For all practical purposes, independence from Great Britain in July 1776 meant that each former colony had to establish a new government. That year, ten States wrote new Constitutions while Rhode Island and Connecticut modified their colonial charters to organize their new governments.  The next year, 1777, New York and Georgia followed suit. Of all the new State constitutions, Pennsylvania’s was arguably the most radical. It abolished property qualifications for voting and holding office. Essentially, any adult male who paid taxes was eligible to vote and run for public office. Fearing both an energetic executive and an overbearing legislature, it severely limited the power of its President and created a unicameral (one house) legislature, under the belief that an “upper house” smacked of an aristocratic body such as England’s House of Lords.
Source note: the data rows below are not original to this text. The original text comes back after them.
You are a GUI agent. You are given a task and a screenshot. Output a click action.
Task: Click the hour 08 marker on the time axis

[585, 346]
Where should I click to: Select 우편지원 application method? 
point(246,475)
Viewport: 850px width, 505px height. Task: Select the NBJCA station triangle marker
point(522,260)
Pennsylvania’s “Constitutionalist” party advocated preserving its own 1776 State constitution and its objections to an energetic government of any kind spilled over into opposition to the recently proposed national Constitution. Its adherents will generally join the ranks of the Anti-Federalists while Pennsylvania’s “Republicans,” proponents of change in the State constitution, will become Federalists and support the national Constitution.

Supporters of the new national Constitution began immediately circulating petitions urging the Assembly to take steps toward adopting it.  On Friday, September 25, the Assembly ordered two thousand copies of the Constitution to be printed in English and one thousand in German to be distributed throughout the State. Those numbers were soon increased.
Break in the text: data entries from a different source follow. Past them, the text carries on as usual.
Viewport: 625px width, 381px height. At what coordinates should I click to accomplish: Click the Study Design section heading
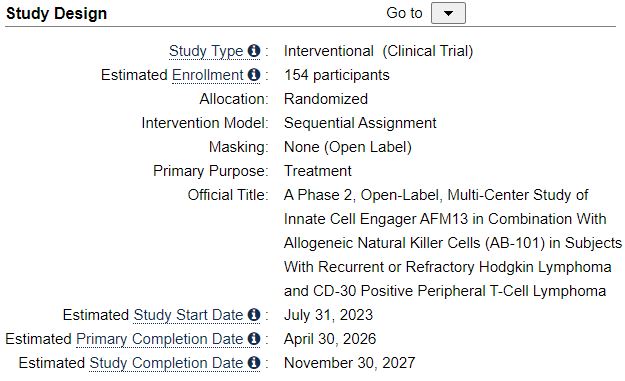[x=57, y=14]
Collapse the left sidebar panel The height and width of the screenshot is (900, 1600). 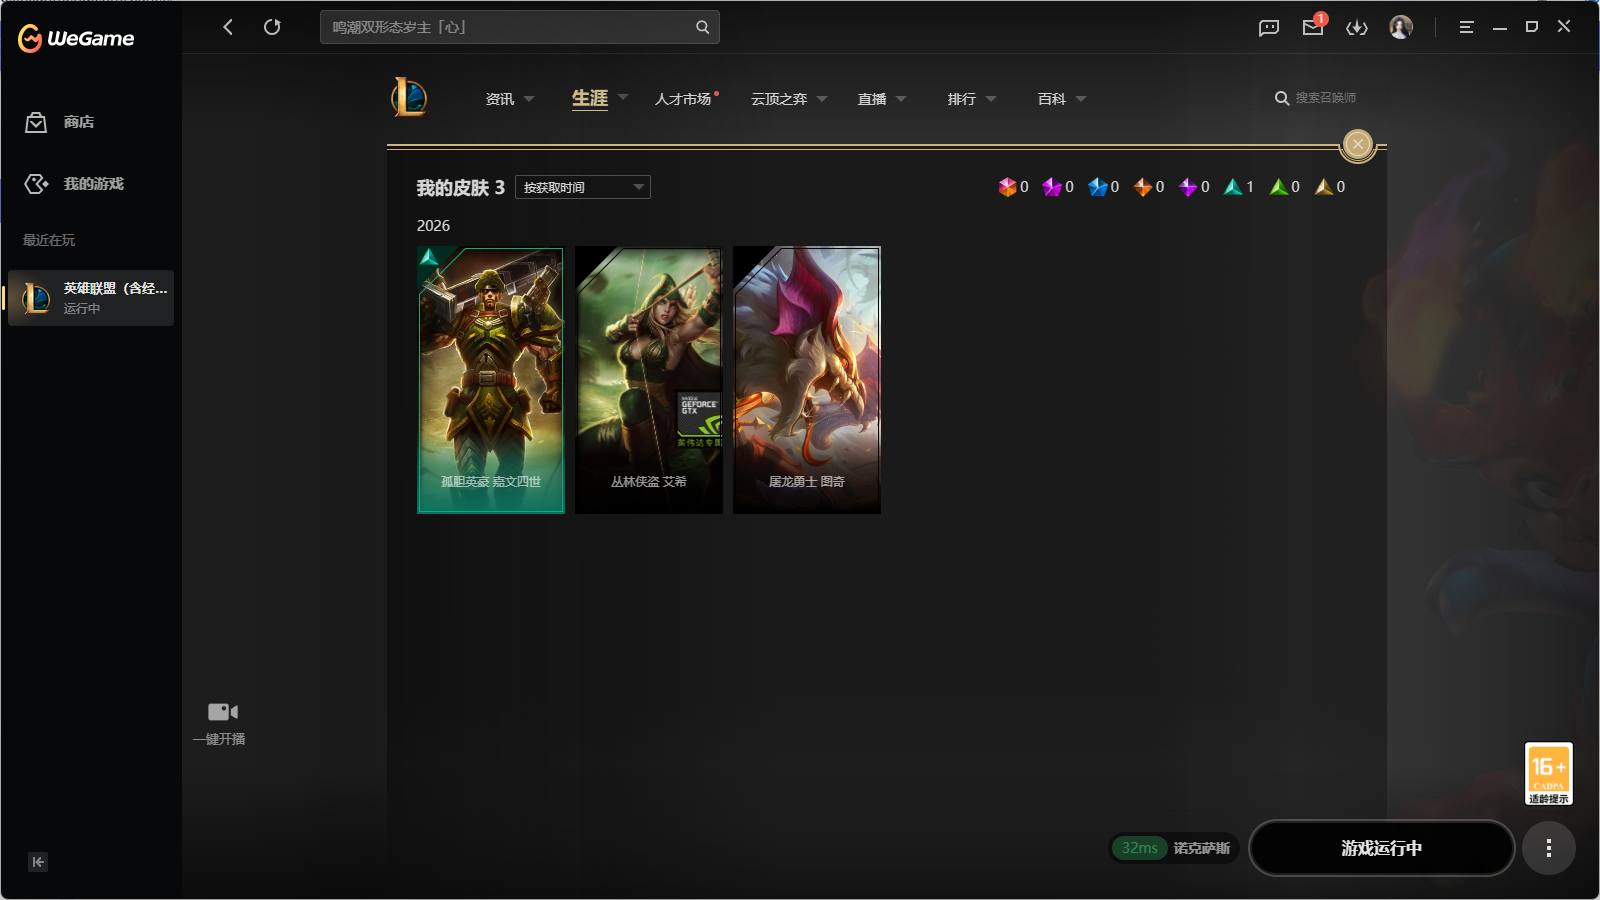[x=38, y=862]
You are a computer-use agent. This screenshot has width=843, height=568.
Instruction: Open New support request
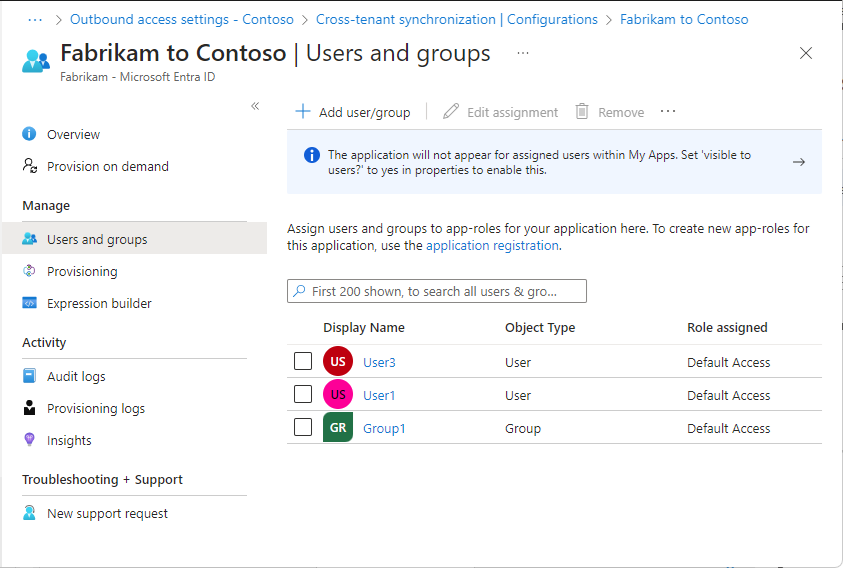(107, 513)
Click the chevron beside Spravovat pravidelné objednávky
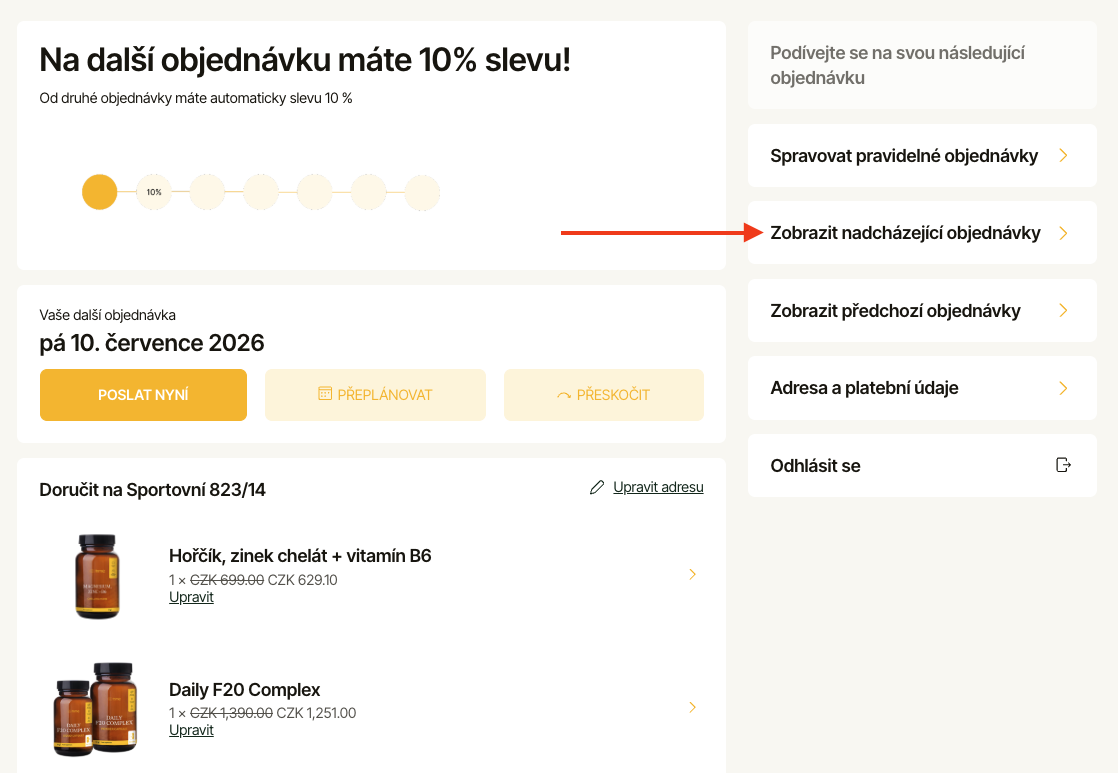 click(1063, 156)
On September 28, one day before the Assembly was scheduled to adjourn, Convention delegate George Clymer proposed a set of resolutions for convening a state ratifying convention on the last day of November. A frenzied debate erupted, the opposition led by Robert Whitehall, William Findley, and John Smilie.  Not more than one in twenty people outside of Philadelphia know anything about the Constitution, Whitehall asserted. Why the hurry?  Why not wait until after the October election? Why not wait until we hear from Congress, demanded Findley. Clymer and his allies responded that action by Congress was not necessary because the Constitution was not proposed as amendments to the Articles of Confederation. In short, in this case, the Articles did not apply

The first of Clymer’s resolutions passed by a vote of 43 – 19, reflecting the general partisan split in the Assembly, although several of the Constitutionalists (defenders of the State constitution) crossed the aisle and voted with those they usually opposed. The Assembly then recessed until 4:00 o’clock in the afternoon. In a deliberate attempt to prevent further action on Clymer’s additional resolutions, nineteen of the Constitutionalists, including the Speaker of the Assembly, refused to return to the afternoon session, assuring the lack of a quorum and the inability of the Assembly to conduct business. The Assembly then ordered the sergeant of arms to round up the missing members, most of them holed up at Boyd’s boardinghouse at Arch and 7th Streets. They refused to return to the State House, leaving the Assembly no alternative but to adjourn until the next day, the last day of its term.

That night, crowds gathered throughout the city, filling the taverns with belligerent partisans on both sides, anticipating and preparing for the critical events to take place the next day.